"Länger gemeinsam lernen" ist nicht vom Tisch!

BildungsexpertInnen des Instituts Solidarische Moderne verteidigen zentrale bildungspolitische Forderung nach dem Hamburger Referendum

Katja Dörner MdB, familienpolitische Sprecherin der Grünen-Bundestagsfraktion, und Johannes Angermüller, Professor für Soziologie an der Universität Mainz, sehen das Ziel, an Schulen länger gemeinsam zu lernen, nicht als gescheitert an.

Katja Dörner: "In Hamburg ist es nicht gelungen, davon zu überzeugen, dass längeres gemeinsames Lernen allen Kindern - leistungsstarken wie leistungsschwächeren - nutzt. Insbesondere privilegierte Eltern haben an der Abstimmung teilgenommen und wollten vermeintliche Privilegien für ihre Kinder erhalten. Das ist kurzsichtig und ungerecht. Das Ergebnis des Referendums schadet allen Kindern, insbesondere aber solchen aus bildungsfernen Milieus. Es schadet der ganzen Gesellschaft. Deshalb muss er in seiner bildungspolitischen Bedeutung klar relativiert werden. Längeres gemeinsames Lernen ist weiterhin gesellschaftlich gewollt und mehrheitsfähig."

Prof. Johannes Angermüller: Auch nach dem Volksentscheid sind die bekannten Probleme des Bildungssystems nicht gelöst: Das deutsche Schulsystem ist nach wie vor hoch segregativ und ist bisweilen mehr auf starke als auf schwache SchülerInnen zugeschnitten. Auf diese Gerechtigkeitslücke muss eine Antwort gefunden werden und deshalb ist das längere gemeinsame Lernen weiterhin eine wichtige und legitime Forderung."

Nach dem Hamburger Volksentscheid wurde die zentrale linke bildungspolitische Forderung nach längerem gemeinsamen Lernen vielfach als "nicht mehr verwendbar" (taz) und "verantwortungslos" (FAZ) beurteilt. Katja Dörner und Johannes Angermüller widersprechen dieser Schlussfolgerung.

Katja Dörner ist Vorstandsmitglied im Institut Solidarische Moderne und familien- und kinderpolitische Sprecherin der Grünen-Bundestagsfraktion. Johannes Angermüller ist Mitglied im Kuratorium des Instituts und Juniorprofessor für die Soziologie der Hochschule am Zentrum für Bildungs- und Hochschulforschung (ZBH) der Universität Mainz.

Das Institut Solidarische Moderne ist die parteiübergreifende Programmwerkstatt der politischen Linken aus SPD, Grünen, Linkspartei, sowie Wissenschaft, NGOs und Gewerkschaften.
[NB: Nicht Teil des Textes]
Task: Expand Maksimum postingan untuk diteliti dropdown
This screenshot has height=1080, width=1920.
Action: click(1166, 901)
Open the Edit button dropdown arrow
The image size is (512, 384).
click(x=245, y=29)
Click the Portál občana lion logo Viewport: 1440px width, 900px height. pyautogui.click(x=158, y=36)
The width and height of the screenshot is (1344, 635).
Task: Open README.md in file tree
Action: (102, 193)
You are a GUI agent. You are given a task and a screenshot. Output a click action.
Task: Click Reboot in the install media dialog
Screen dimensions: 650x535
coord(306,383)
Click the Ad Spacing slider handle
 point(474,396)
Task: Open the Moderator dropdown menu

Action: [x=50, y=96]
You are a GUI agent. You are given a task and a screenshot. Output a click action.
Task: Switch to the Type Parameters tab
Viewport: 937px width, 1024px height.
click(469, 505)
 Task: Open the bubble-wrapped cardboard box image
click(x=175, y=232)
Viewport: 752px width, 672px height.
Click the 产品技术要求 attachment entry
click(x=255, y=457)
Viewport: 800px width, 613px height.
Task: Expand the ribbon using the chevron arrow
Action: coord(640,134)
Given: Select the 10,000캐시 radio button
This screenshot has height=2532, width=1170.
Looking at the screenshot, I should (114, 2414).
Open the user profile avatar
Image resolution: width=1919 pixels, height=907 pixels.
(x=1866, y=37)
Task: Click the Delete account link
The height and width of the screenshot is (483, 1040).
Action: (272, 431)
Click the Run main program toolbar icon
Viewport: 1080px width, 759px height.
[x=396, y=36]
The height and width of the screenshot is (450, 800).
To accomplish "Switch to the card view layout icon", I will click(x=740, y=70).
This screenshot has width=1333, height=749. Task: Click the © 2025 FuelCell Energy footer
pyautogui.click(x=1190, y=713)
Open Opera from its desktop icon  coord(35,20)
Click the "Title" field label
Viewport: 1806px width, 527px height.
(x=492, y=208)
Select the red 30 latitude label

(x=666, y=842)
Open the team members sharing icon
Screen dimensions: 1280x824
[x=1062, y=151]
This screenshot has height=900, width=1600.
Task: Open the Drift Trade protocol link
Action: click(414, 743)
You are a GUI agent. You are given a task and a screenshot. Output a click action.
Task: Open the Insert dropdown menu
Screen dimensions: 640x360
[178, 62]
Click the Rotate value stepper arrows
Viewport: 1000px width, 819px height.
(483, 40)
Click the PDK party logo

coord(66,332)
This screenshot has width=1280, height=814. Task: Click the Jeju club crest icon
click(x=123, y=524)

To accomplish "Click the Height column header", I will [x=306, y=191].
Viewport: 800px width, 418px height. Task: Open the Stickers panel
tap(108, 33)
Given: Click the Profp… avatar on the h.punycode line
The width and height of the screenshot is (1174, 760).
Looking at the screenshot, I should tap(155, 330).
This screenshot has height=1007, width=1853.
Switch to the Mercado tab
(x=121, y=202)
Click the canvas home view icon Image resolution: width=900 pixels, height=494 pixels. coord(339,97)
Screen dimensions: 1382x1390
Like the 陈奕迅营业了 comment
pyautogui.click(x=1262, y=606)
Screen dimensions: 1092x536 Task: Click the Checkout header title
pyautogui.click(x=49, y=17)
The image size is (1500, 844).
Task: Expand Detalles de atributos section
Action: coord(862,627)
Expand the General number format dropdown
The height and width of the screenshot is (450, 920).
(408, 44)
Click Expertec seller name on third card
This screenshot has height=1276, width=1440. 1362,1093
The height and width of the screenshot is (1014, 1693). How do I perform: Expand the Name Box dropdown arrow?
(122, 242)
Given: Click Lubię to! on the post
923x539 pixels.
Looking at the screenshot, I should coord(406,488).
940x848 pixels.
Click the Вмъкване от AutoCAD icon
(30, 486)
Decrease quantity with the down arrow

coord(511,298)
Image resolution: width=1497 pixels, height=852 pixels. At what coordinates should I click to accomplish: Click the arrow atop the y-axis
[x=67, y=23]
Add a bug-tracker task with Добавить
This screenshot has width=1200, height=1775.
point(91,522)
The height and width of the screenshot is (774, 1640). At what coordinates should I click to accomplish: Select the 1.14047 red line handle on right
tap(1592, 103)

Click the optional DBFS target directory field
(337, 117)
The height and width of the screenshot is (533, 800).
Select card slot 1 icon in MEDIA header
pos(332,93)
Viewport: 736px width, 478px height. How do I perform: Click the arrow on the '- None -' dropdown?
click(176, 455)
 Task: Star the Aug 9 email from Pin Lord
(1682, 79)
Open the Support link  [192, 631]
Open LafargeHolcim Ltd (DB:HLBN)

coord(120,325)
Die Erarbeitung eines gemeinsamen, parteiübergreifenden Bildungskonzepts ist aktuell einer Schwerpunkte der Institutsarbeit. Vom 24.-26. September veranstaltet das Institut Solidarische Moderne zu linker Bildungspolitik eine Summer Factory, aus der das gemeinsame Bildungsprogramm hervorgehen soll.